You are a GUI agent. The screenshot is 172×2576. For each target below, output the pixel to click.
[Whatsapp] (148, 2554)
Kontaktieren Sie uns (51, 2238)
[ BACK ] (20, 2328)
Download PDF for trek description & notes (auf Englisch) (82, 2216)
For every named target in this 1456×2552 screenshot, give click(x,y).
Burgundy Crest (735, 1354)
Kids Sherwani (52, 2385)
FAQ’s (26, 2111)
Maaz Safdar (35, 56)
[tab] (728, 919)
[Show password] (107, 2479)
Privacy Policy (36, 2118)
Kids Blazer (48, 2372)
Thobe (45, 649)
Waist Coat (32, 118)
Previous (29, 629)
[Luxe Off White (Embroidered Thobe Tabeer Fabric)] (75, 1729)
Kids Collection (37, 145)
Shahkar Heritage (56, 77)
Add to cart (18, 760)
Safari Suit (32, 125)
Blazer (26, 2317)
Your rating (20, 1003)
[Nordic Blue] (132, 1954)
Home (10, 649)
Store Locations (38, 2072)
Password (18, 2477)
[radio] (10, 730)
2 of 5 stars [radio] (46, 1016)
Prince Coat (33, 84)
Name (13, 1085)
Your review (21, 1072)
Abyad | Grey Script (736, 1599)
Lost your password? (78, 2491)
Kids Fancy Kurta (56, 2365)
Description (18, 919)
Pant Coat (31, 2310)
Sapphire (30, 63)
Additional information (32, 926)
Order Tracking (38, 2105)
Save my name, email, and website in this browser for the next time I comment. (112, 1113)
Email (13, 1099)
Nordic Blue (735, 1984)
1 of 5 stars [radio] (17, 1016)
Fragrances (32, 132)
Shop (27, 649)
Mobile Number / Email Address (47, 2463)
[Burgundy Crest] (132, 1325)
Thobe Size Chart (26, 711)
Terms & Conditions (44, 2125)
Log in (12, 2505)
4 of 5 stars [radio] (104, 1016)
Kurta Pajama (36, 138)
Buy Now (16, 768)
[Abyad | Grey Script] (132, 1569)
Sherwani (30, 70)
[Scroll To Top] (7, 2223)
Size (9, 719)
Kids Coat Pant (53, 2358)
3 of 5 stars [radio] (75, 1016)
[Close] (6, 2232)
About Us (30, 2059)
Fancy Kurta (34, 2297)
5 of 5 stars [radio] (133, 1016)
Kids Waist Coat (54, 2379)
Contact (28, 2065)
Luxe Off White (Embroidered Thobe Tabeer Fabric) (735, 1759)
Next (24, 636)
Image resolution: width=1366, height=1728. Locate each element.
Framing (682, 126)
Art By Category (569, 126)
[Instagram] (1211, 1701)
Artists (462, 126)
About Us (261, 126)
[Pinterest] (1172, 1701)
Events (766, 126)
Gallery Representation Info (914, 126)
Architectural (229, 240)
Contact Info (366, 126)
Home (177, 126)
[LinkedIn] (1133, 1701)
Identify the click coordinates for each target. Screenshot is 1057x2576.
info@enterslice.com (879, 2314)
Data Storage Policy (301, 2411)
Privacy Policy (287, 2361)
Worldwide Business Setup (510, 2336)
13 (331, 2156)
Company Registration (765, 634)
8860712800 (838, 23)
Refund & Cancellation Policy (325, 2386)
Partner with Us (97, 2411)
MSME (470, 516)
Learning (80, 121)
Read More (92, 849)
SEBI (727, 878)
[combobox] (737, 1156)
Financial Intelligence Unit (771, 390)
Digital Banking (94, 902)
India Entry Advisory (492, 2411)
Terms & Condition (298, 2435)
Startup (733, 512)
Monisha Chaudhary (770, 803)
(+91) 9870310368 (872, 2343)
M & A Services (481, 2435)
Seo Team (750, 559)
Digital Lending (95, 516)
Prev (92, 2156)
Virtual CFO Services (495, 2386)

PROMPT: Repeat all of the listing above exactly, leaving nothing out.

REPLY TO THE TASK:
You are a GUI agent. The screenshot is 172×2576. For each target below, output the pixel to click.
[Whatsapp] (148, 2554)
Kontaktieren Sie uns (51, 2238)
[ BACK ] (20, 2328)
Download PDF for trek description & notes (auf Englisch) (82, 2216)
For every named target in this 1456×2552 screenshot, give click(x,y).
Burgundy Crest (735, 1354)
Kids Sherwani (52, 2385)
FAQ’s (26, 2111)
Maaz Safdar (35, 56)
[tab] (728, 919)
[Show password] (107, 2479)
Privacy Policy (36, 2118)
Kids Blazer (48, 2372)
Thobe (45, 649)
Waist Coat (32, 118)
Previous (29, 629)
[Luxe Off White (Embroidered Thobe Tabeer Fabric)] (75, 1729)
Kids Collection (37, 145)
Shahkar Heritage (56, 77)
Add to cart (18, 760)
Safari Suit (32, 125)
Blazer (26, 2317)
Your rating (20, 1003)
[Nordic Blue] (132, 1954)
Home (10, 649)
Store Locations (38, 2072)
Password (18, 2477)
[radio] (10, 730)
2 of 5 stars [radio] (46, 1016)
Prince Coat (33, 84)
Name (13, 1085)
Your review (21, 1072)
Abyad | Grey Script (736, 1599)
Lost your password? (78, 2491)
Kids Fancy Kurta (56, 2365)
Description (18, 919)
Pant Coat (31, 2310)
Sapphire (30, 63)
Additional information (32, 926)
Order Tracking (38, 2105)
Save my name, email, and website in this browser for the next time I comment. (112, 1113)
Email (13, 1099)
Nordic Blue (735, 1984)
1 of 5 stars [radio] (17, 1016)
Fragrances (32, 132)
Shop (27, 649)
Mobile Number / Email Address (47, 2463)
[Burgundy Crest] (132, 1325)
Thobe Size Chart (26, 711)
Terms & Conditions (44, 2125)
Log in (12, 2505)
4 of 5 stars [radio] (104, 1016)
Kurta Pajama (36, 138)
Buy Now (16, 768)
[Abyad | Grey Script] (132, 1569)
Sherwani (30, 70)
[Scroll To Top] (7, 2223)
Size (9, 719)
Kids Coat Pant (53, 2358)
3 of 5 stars [radio] (75, 1016)
[Close] (6, 2232)
About Us (30, 2059)
Fancy Kurta (34, 2297)
5 of 5 stars [radio] (133, 1016)
Kids Waist Coat (54, 2379)
Contact (28, 2065)
Luxe Off White (Embroidered Thobe Tabeer Fabric) (735, 1759)
Next (24, 636)
Image resolution: width=1366, height=1728. Locate each element.
Framing (682, 126)
Art By Category (569, 126)
[Instagram] (1211, 1701)
Artists (462, 126)
About Us (261, 126)
[Pinterest] (1172, 1701)
Events (766, 126)
Gallery Representation Info (914, 126)
Architectural (229, 240)
Contact Info (366, 126)
Home (177, 126)
[LinkedIn] (1133, 1701)
Identify the click coordinates for each target. Screenshot is 1057x2576.
info@enterslice.com (879, 2314)
Data Storage Policy (301, 2411)
Privacy Policy (287, 2361)
Worldwide Business Setup (510, 2336)
13 (331, 2156)
Company Registration (765, 634)
8860712800 (838, 23)
Refund & Cancellation Policy (325, 2386)
Partner with Us (97, 2411)
MSME (470, 516)
Learning (80, 121)
Read More (92, 849)
SEBI (727, 878)
[combobox] (737, 1156)
Financial Intelligence Unit (771, 390)
Digital Banking (94, 902)
India Entry Advisory (492, 2411)
Terms & Condition (298, 2435)
Startup (733, 512)
Monisha Chaudhary (770, 803)
(+91) 9870310368 (872, 2343)
M & A Services (481, 2435)
Seo Team (750, 559)
Digital Lending (95, 516)
Prev (92, 2156)
Virtual CFO Services (495, 2386)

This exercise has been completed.